It was when Roy Barnes started talking about accountability that the Feds began marching into Georgia. Barnes found himself besieged by lobbyists from major banks and national regulators—as well as Fannie Mae and Freddie Mac, the government-sponsored mortgage issuers whose mandate is to help people obtain affordable homes at fair prices; today, Fannie and Freddie are so financially fragile that the government has agreed to bail them out if necessary.

The major mortgage issuers hinted that they would turn Georgia into a financial pariah if the state made them liable. They let Barnes know in no uncertain terms that he was something of a "country bumpkin" when it came to banking, says his legislative aide, Chris Carpenter. As Barnes recalls, "They would say—and Fannie Mae and Freddie Mac were part of it—'This is a complex global market. If you start interfering with the free flow of money, then Georgia will become an island that has no credit'. I kept telling them, 'You're in for a crash here'."
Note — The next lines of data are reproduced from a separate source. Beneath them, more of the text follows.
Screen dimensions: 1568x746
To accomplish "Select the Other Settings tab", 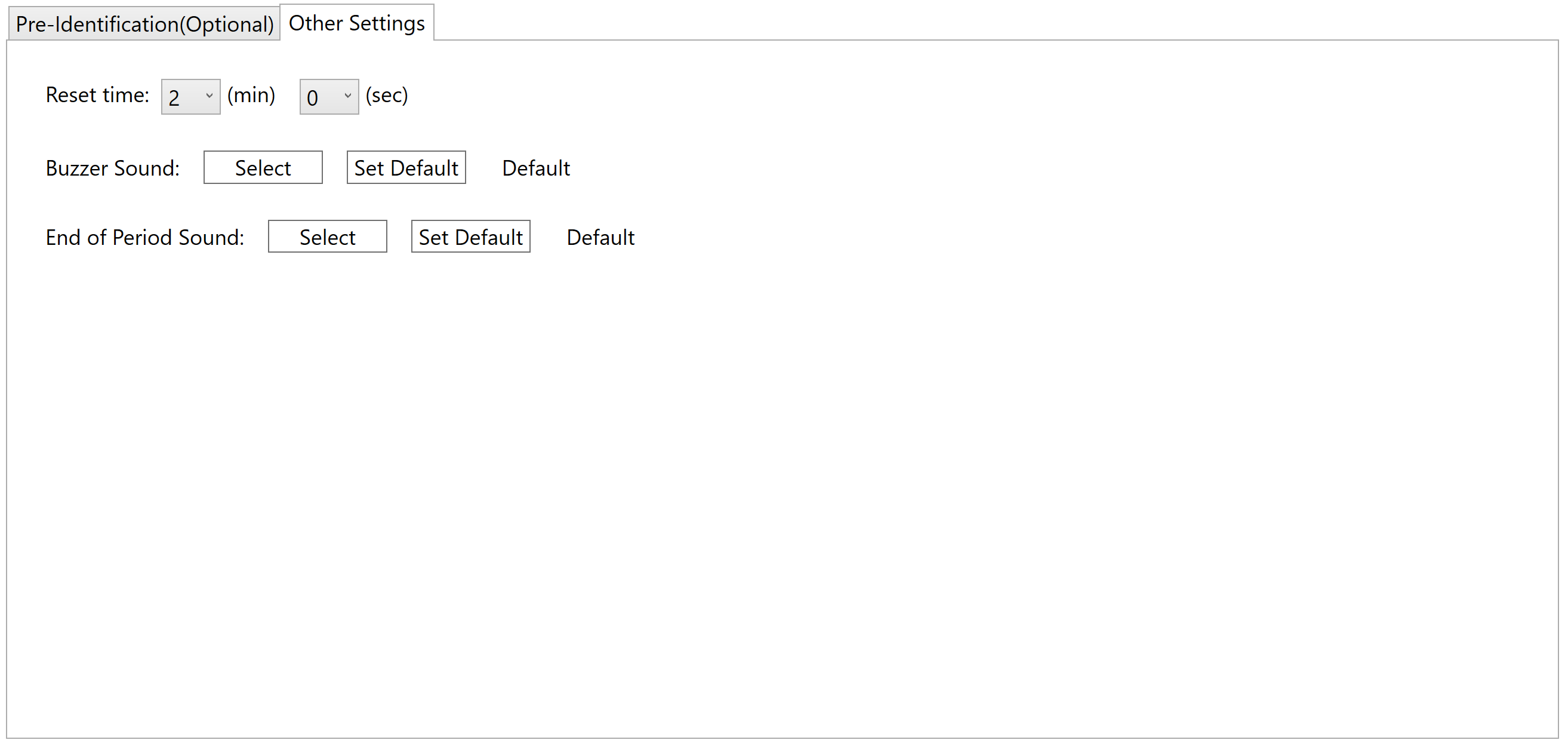I will point(357,23).
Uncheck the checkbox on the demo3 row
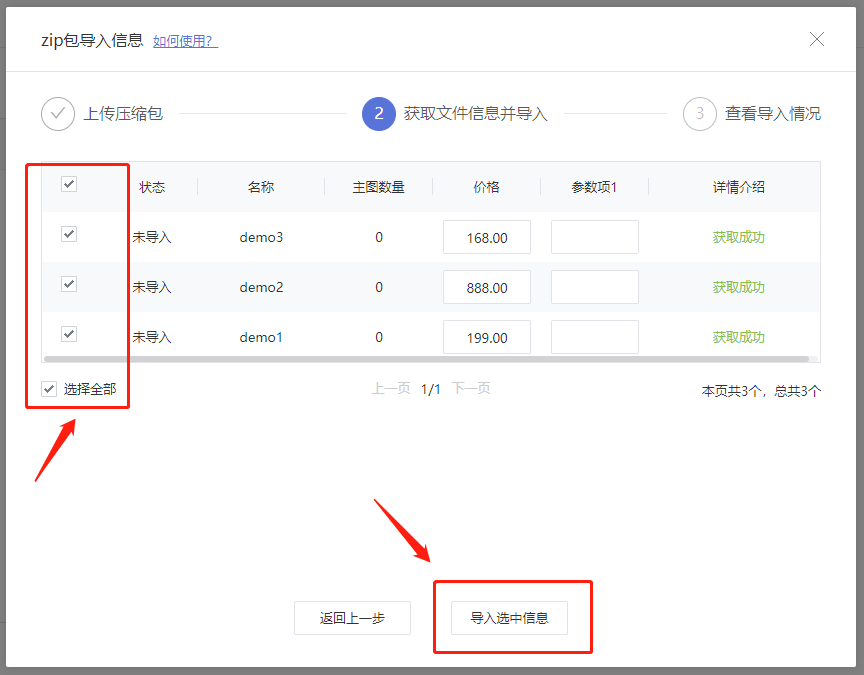The height and width of the screenshot is (675, 864). [68, 234]
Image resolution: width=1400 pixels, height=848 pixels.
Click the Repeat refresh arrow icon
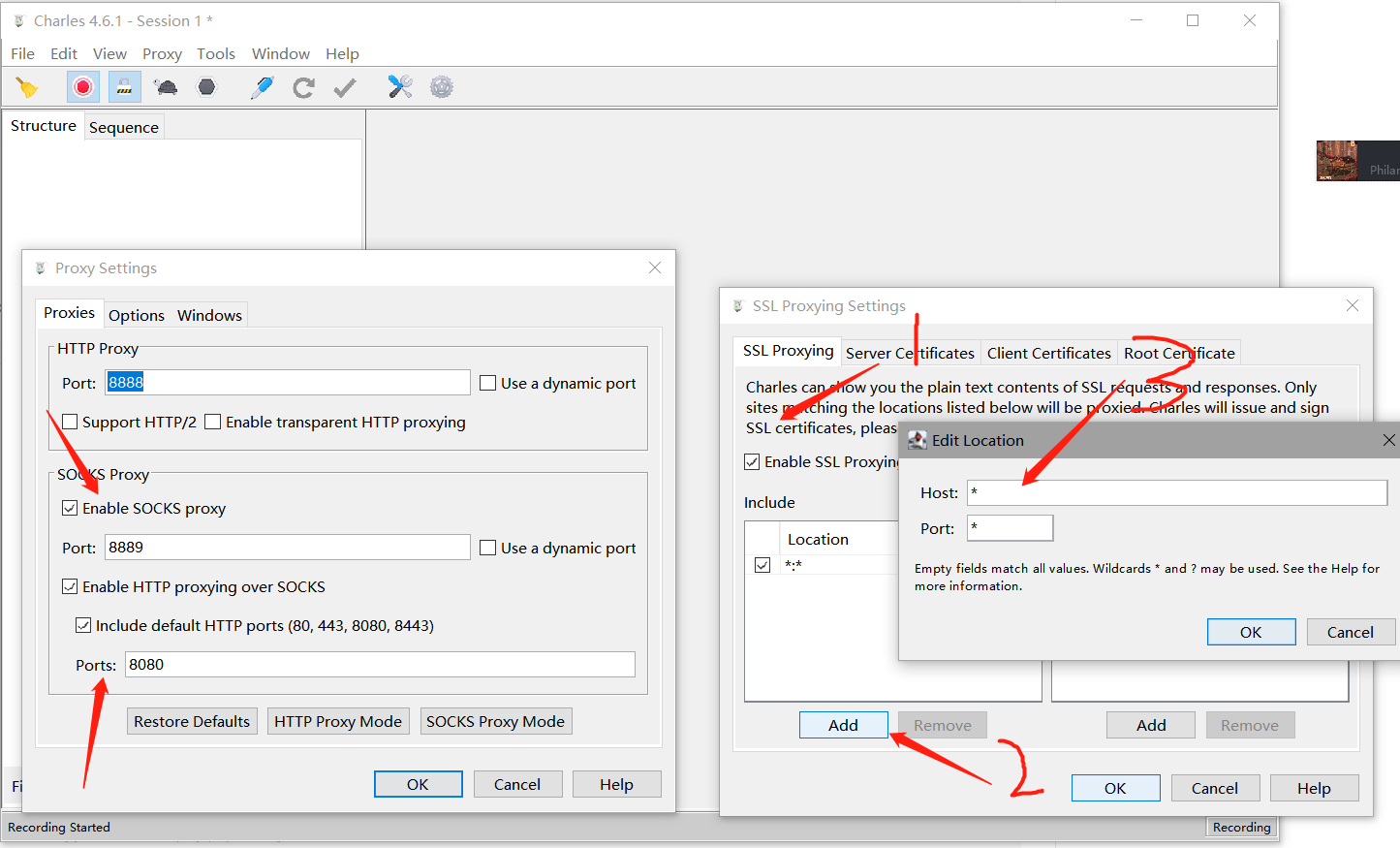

Ultimately, the Georgia Legislature, under Barnes's successor, gutted his law in early 2003 after a dramatic eleventh-hour vote in which a Republican senator warned that Freddie Mac was about to cut off most of its business with the state. "It broke my heart," Barnes says. (Fannie and Freddie declined to comment specifically on any efforts against Georgia's liability law, but in general they say they have "always supported efforts to fight predatory lending," says Fannie spokesman Brian Faith.)

The saga of Roy Barnes's failed effort to protect Georgia from the subprime disaster is a reminder that states' rights can still be a good idea. It was state and local officials who saw the oncoming flood of failed loans first—not least because defaults and foreclosures were destroying their neighborhoods years before Wall Street or Washington noticed. But what happened in Georgia is also a warning about what lies ahead—because the kind of federal lobbying Barnes faced six years ago is still being directed against state legislation today. Critics say new federal legislation and rules fall short, and that Washington's regulators continue to try to pre-empt states from regulating national banks and thrifts. "In the face of this horrible mess, we still don't have firm, clear regulations to protect consumers, like prohibiting loans the borrower can't repay, or gouging on price," says Margot Saunders of the National Consumer Law Center in Washington.

Nowhere is the sense of state impotence greater than California, which became ground zero for subprime defaults. Last May, David Jones, chair of the California Assembly's Judiciary Committee, tried to resurrect Barnes's idea of liability in California. The result "was major jihad by the lending industry," which killed the bill, says Kevin Baker, the committee's chief counsel. New York state was somewhat more successful—it signed a bill into law this month—but "Freddie Mac was up in Albany working hard to gut the bill's language this past spring," says New York consumer advocate Sarah Ludwig.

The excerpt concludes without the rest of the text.